Items from a dataset

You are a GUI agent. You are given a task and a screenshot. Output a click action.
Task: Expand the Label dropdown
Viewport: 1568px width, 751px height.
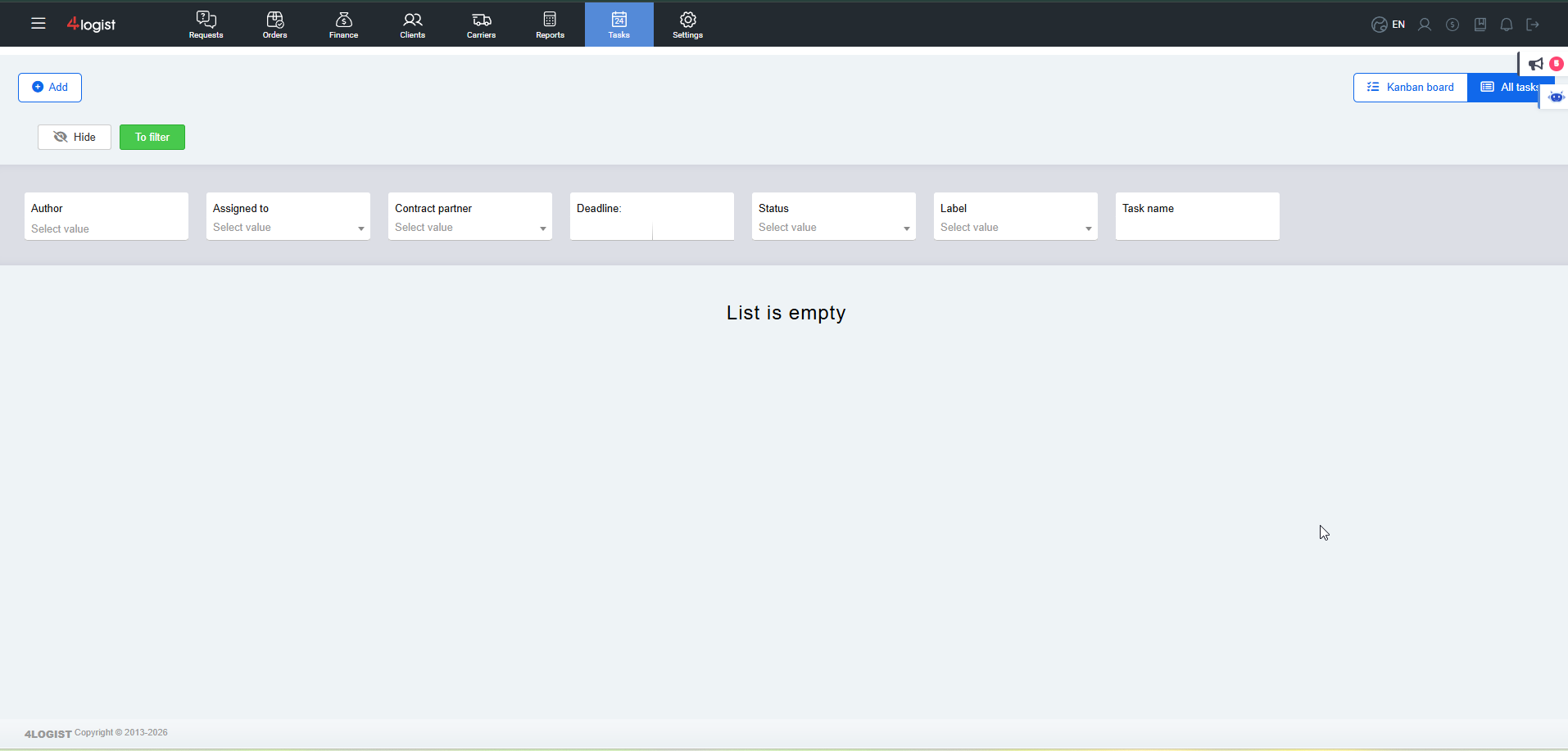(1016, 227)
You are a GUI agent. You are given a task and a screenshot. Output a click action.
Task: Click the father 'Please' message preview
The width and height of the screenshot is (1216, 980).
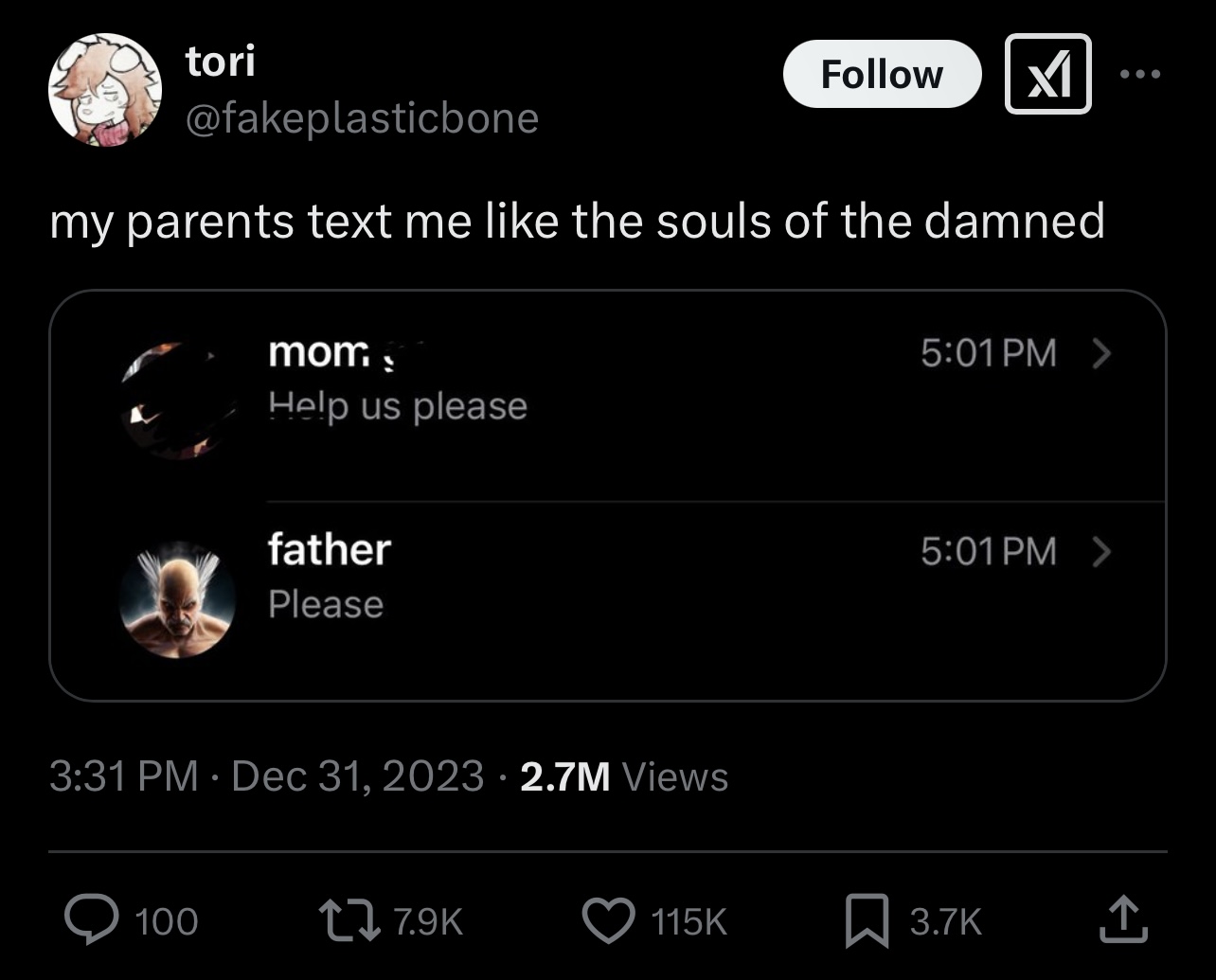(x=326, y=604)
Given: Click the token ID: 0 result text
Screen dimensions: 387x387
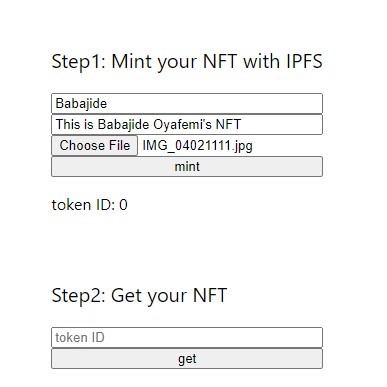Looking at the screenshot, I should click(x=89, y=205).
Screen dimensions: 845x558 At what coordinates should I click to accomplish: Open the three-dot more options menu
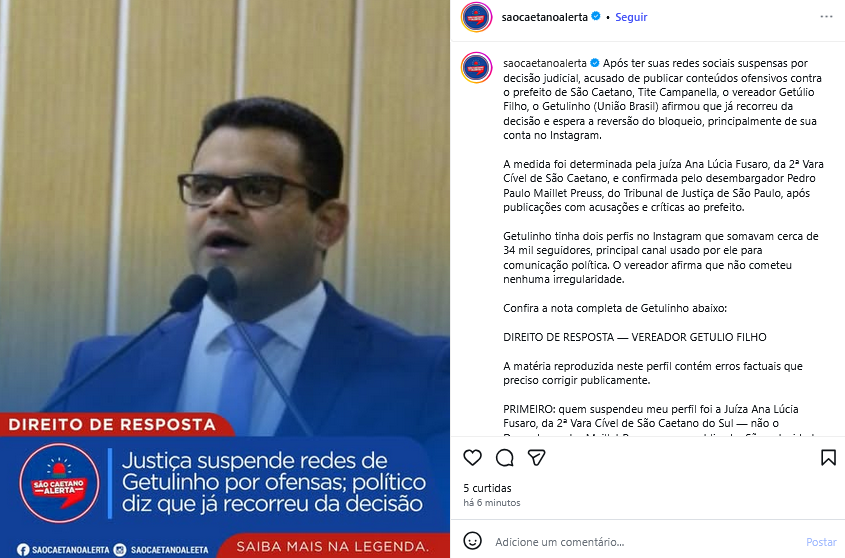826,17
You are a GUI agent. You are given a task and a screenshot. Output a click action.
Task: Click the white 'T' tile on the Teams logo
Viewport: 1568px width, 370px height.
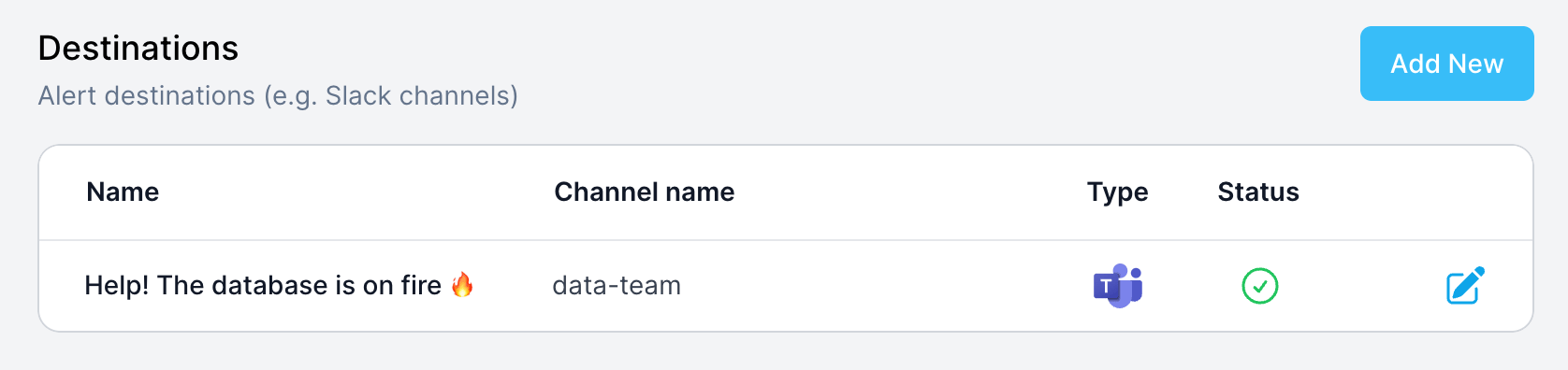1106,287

● **What is required**
Pictures don't belong in the copy. Transcribe every record exactly as it appears.

● **Output**
You are a GUI agent. You are given a task and a screenshot. Output a click action.
Task: Expand the Label dropdown
Viewport: 1568px width, 751px height.
(1016, 227)
You are a GUI agent. You are given a task and a screenshot. Output a click action.
Task: Click the father 'Please' message preview
The width and height of the screenshot is (1216, 980).
(x=326, y=604)
Given: Click the token ID: 0 result text
Screen dimensions: 387x387
Looking at the screenshot, I should click(x=89, y=205).
Screen dimensions: 845x558 At what coordinates should I click to accomplish: Open the three-dot more options menu
826,17
You are a GUI agent. You are given a task and a screenshot. Output a click action.
Task: Click the white 'T' tile on the Teams logo
Viewport: 1568px width, 370px height.
1106,287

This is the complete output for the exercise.